Exercise data.
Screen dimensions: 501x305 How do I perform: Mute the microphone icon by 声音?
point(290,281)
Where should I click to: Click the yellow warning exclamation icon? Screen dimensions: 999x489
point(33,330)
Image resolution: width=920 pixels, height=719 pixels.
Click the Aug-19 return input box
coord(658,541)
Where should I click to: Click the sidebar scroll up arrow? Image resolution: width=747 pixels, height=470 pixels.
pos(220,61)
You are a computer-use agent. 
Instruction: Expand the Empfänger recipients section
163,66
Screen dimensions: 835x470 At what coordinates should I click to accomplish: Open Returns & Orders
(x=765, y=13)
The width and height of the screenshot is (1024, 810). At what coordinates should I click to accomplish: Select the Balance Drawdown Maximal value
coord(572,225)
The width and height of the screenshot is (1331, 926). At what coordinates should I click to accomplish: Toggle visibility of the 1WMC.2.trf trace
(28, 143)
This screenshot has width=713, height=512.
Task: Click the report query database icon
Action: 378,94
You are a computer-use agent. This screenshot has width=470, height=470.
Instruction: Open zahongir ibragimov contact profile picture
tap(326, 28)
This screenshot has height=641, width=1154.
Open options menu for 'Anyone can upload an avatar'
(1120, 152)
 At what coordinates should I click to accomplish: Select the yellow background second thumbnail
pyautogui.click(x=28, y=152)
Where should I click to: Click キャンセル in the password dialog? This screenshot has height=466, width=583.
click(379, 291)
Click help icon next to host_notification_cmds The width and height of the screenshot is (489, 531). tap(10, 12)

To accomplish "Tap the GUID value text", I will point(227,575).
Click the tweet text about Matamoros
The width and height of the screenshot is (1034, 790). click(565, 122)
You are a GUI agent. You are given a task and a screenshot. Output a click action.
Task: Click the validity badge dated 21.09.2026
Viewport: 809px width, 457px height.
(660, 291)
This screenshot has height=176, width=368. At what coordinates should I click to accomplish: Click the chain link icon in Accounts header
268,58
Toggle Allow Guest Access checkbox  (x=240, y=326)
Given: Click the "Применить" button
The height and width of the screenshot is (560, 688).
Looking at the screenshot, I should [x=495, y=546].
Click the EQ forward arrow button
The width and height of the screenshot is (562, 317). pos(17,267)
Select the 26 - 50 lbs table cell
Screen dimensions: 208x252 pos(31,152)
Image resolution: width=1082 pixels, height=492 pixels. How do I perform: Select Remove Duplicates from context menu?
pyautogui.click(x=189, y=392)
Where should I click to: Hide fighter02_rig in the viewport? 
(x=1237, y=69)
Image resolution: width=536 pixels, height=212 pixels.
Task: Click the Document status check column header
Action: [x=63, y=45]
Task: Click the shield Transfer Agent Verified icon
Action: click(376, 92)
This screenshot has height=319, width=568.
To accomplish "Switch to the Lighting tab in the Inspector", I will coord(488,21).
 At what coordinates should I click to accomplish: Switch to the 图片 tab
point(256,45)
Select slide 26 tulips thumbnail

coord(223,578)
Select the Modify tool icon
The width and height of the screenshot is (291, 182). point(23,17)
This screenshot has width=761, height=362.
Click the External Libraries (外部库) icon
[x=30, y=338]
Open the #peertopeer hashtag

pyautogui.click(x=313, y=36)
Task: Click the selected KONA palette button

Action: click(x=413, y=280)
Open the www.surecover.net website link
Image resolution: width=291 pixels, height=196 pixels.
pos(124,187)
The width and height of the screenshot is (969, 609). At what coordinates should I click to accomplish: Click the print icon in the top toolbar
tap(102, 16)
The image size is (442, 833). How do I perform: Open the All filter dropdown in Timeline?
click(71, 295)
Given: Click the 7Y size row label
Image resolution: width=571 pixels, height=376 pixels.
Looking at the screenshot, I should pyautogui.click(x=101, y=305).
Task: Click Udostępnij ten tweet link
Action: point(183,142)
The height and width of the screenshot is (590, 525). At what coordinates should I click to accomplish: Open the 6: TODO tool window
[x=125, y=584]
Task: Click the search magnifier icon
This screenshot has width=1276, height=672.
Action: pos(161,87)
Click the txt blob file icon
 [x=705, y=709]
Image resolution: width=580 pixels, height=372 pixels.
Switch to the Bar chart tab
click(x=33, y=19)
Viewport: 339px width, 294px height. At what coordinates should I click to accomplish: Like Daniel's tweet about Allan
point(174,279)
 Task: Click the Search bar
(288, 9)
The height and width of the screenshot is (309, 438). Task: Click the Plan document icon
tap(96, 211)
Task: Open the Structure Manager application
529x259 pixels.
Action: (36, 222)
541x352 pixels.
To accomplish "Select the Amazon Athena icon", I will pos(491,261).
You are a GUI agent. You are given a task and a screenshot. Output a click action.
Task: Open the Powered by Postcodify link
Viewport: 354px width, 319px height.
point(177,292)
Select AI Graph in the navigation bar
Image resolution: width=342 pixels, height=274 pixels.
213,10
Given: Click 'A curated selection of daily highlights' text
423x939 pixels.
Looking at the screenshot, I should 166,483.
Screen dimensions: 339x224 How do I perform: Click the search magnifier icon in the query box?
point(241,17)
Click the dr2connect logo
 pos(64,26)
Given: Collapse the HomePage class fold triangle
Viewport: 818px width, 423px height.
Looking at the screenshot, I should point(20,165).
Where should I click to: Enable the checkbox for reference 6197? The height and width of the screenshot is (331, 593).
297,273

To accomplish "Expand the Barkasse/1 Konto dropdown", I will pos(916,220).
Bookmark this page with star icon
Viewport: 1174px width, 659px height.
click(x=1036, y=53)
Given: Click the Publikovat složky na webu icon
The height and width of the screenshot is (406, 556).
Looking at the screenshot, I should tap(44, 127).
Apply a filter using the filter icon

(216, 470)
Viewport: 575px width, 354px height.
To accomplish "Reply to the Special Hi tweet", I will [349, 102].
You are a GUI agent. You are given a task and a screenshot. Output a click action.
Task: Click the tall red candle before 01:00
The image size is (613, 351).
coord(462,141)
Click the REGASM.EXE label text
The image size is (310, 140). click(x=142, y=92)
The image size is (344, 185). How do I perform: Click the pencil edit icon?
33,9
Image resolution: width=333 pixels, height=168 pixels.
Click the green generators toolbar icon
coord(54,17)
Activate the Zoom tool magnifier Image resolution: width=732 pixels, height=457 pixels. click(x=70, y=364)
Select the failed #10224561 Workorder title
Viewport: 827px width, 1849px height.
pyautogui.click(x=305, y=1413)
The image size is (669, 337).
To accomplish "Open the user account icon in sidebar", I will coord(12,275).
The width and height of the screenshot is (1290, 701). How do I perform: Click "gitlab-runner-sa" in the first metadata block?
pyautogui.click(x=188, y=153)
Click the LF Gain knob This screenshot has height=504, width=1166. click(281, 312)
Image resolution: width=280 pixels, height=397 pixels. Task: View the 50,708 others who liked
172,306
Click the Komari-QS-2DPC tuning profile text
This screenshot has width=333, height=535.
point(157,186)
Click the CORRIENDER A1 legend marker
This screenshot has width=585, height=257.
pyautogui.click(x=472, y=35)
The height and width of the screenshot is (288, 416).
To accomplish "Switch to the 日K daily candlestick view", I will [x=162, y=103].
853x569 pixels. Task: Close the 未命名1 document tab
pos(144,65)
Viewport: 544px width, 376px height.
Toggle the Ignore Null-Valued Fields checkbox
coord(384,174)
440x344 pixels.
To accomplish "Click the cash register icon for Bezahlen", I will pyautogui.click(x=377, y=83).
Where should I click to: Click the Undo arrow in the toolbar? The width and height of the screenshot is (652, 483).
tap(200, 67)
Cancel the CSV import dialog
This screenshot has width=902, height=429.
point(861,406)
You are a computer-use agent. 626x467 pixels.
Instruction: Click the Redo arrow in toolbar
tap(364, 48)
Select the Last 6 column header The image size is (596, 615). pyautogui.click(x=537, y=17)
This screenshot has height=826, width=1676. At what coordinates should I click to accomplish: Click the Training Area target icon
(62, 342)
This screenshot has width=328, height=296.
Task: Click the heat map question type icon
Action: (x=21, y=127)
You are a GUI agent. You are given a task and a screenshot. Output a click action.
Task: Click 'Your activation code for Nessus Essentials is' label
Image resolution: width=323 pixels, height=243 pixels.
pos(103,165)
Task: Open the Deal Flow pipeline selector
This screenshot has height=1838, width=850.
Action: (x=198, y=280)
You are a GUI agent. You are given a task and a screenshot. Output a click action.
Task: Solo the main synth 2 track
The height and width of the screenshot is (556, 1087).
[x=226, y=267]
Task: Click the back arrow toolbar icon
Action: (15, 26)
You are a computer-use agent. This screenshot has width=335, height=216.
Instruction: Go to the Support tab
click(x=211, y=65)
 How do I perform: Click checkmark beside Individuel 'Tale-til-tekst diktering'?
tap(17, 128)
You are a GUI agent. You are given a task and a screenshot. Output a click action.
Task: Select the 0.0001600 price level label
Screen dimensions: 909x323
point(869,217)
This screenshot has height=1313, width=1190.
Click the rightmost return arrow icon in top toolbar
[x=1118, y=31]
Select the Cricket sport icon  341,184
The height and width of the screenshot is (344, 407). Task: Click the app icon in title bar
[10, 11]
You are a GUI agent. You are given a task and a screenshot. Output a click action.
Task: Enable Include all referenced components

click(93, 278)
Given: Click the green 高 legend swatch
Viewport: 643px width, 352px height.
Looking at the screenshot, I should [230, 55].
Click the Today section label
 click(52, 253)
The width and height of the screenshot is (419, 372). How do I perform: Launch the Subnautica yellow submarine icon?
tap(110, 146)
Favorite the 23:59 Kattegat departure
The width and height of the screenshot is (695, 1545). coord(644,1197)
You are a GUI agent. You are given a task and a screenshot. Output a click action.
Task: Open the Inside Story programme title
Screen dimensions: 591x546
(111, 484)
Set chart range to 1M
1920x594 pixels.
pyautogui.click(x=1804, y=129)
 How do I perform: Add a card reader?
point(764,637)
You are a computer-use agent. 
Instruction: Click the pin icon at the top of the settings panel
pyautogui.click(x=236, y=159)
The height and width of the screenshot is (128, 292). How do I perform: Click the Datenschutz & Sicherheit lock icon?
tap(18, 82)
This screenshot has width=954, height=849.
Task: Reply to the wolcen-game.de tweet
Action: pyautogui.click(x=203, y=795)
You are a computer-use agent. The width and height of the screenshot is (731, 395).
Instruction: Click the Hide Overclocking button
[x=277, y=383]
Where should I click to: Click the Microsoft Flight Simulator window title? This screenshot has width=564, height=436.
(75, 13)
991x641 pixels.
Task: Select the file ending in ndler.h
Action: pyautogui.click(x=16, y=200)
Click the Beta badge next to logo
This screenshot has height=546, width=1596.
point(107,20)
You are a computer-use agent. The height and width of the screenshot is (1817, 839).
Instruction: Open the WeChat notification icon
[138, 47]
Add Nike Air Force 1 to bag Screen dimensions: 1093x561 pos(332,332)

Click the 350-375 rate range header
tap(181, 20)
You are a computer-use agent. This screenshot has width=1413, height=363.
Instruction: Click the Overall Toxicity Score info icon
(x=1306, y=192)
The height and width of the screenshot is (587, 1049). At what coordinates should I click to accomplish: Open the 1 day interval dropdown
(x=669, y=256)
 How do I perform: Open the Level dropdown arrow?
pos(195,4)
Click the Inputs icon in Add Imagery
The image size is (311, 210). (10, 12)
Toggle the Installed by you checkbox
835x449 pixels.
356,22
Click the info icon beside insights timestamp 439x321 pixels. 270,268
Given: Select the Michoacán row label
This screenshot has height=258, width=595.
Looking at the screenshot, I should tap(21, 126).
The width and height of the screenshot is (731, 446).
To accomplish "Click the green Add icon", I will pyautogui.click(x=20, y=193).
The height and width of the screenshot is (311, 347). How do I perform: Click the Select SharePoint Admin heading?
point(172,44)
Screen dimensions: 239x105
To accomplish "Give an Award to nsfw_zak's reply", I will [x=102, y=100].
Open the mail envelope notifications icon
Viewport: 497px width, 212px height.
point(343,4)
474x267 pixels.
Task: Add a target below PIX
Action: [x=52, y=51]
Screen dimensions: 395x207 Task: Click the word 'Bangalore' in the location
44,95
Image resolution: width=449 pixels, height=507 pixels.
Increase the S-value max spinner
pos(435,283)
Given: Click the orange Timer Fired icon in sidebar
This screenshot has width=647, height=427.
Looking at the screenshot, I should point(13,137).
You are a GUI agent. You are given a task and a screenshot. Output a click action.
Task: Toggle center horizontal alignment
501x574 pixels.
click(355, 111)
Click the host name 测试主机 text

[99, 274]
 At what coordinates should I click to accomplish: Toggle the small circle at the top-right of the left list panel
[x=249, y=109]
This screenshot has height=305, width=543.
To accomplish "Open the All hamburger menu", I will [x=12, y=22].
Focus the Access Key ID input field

What you should do. In the entries above, find lines with "computer" and copy each.

Reply.
You are a computer-use agent. 
You are a computer-use agent. This screenshot has width=470, height=470.
You are a computer-use agent. 626x467 pixels.
You are a computer-use agent. This screenshot has width=335, height=216.
You are a computer-use agent. 
You are a computer-use agent. The width and height of the screenshot is (731, 395).
You are a computer-use agent. The height and width of the screenshot is (1817, 839).
You are a computer-use agent. This screenshot has width=1413, height=363.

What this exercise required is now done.